- The problem -
Please output exactly the lines below, starting at the line that has "You are a GUI" and ending at the line that has "Task: Click the delay FDBK knob", both included; leave out all pictures and include nothing else.

- Material to process -

*****

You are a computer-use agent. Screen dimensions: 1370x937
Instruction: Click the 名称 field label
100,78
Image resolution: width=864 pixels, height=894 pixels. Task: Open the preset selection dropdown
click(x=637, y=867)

*****

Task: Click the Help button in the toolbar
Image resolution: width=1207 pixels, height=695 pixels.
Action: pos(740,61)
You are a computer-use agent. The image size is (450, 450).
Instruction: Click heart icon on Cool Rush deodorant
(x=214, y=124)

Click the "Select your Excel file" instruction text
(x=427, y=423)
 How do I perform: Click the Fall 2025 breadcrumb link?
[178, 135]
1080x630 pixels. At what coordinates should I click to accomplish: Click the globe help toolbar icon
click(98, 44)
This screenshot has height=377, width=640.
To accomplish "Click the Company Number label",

*****

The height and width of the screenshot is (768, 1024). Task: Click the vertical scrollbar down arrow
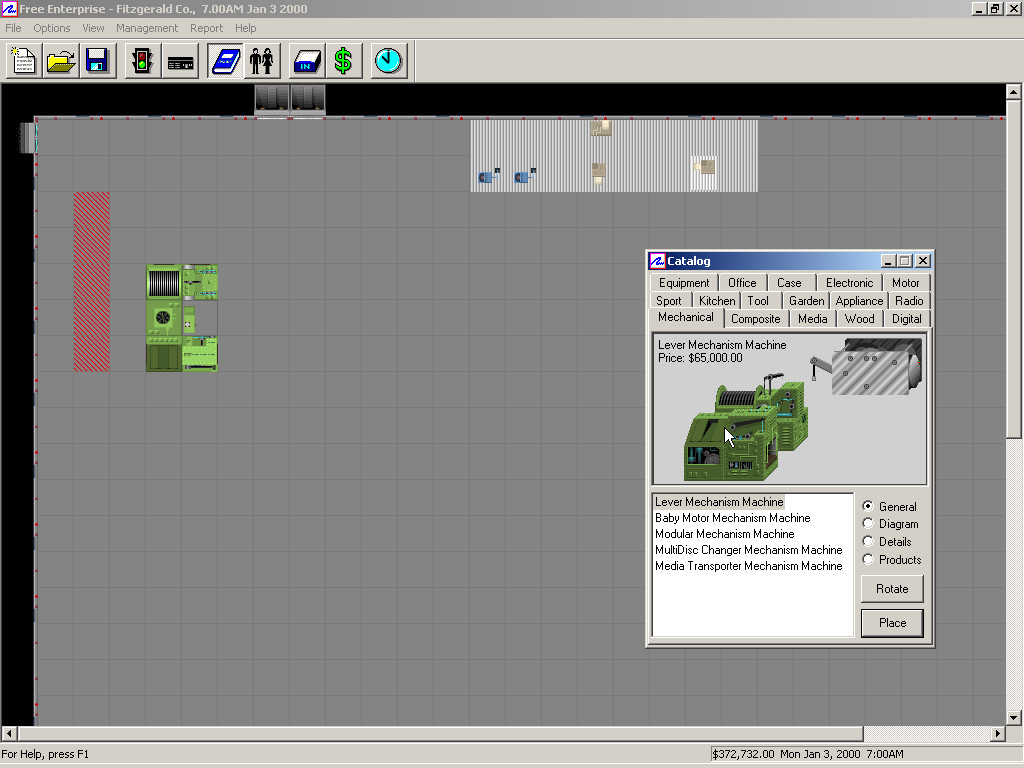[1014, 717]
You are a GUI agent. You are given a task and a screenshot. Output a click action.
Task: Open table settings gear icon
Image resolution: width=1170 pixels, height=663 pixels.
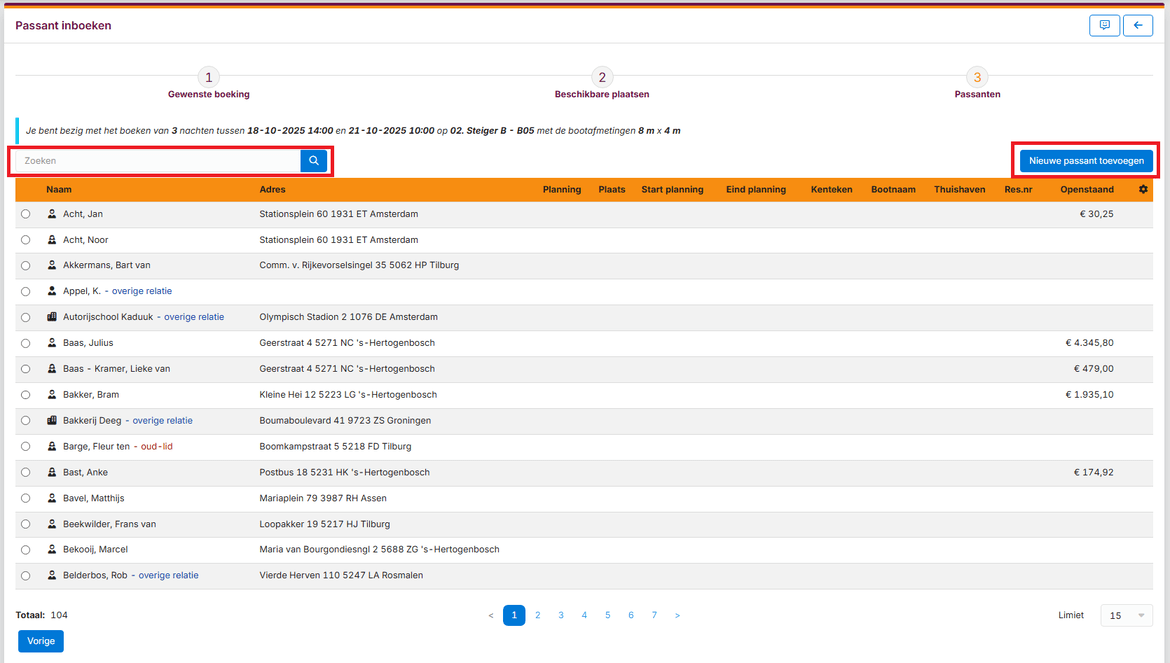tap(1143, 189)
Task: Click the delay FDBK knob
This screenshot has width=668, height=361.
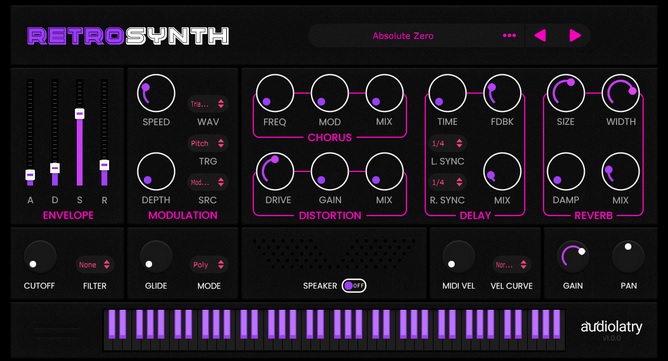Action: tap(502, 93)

*****

- Response area -
You are a GUI agent. You are given a task and a screenshot. Output a click action.
Task: Open table settings gear icon
Image resolution: width=1170 pixels, height=663 pixels.
tap(1143, 189)
Task: Click the delay FDBK knob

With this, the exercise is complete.